RECORDS FOR PROCESSING =>
* * * * *

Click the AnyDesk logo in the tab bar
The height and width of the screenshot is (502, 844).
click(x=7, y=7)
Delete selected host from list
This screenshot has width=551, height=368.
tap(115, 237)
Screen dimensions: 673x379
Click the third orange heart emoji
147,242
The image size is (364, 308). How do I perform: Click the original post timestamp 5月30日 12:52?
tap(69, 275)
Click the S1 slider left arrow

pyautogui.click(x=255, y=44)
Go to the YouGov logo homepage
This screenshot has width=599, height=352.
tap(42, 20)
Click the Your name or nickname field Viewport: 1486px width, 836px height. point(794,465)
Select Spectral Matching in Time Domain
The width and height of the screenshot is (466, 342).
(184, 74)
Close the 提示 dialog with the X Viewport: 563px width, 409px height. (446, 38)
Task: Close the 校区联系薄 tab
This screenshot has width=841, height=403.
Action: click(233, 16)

* * * * *

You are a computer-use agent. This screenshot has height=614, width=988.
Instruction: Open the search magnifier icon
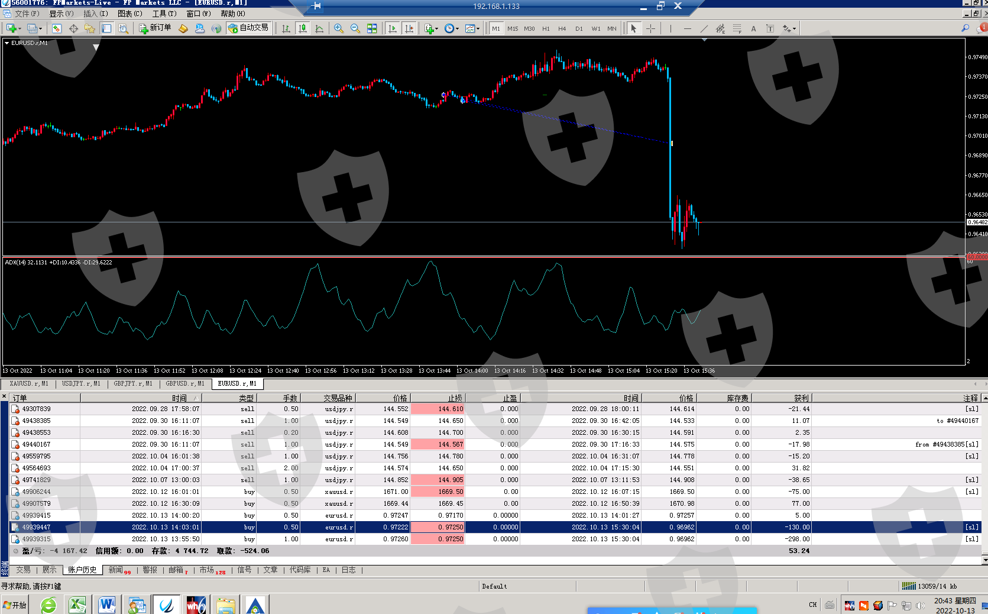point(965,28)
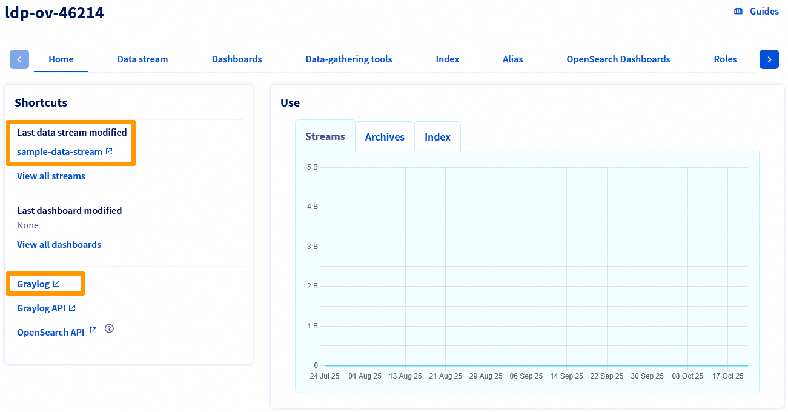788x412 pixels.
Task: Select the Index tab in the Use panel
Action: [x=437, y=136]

* * * * *

EXERCISE DIRECTIONS => Which lines run from the one holding "Click the AnyDesk logo in the tab bar" through the one holding "Go to the YouGov logo homepage" in the records above? Repeat them exactly, both included, and nothing more.

RESPONSE AREA =>
Click the AnyDesk logo in the tab bar
The height and width of the screenshot is (502, 844).
click(x=7, y=7)
Delete selected host from list
This screenshot has width=551, height=368.
tap(115, 237)
Screen dimensions: 673x379
Click the third orange heart emoji
147,242
The image size is (364, 308). How do I perform: Click the original post timestamp 5月30日 12:52?
tap(69, 275)
Click the S1 slider left arrow

pyautogui.click(x=255, y=44)
Go to the YouGov logo homepage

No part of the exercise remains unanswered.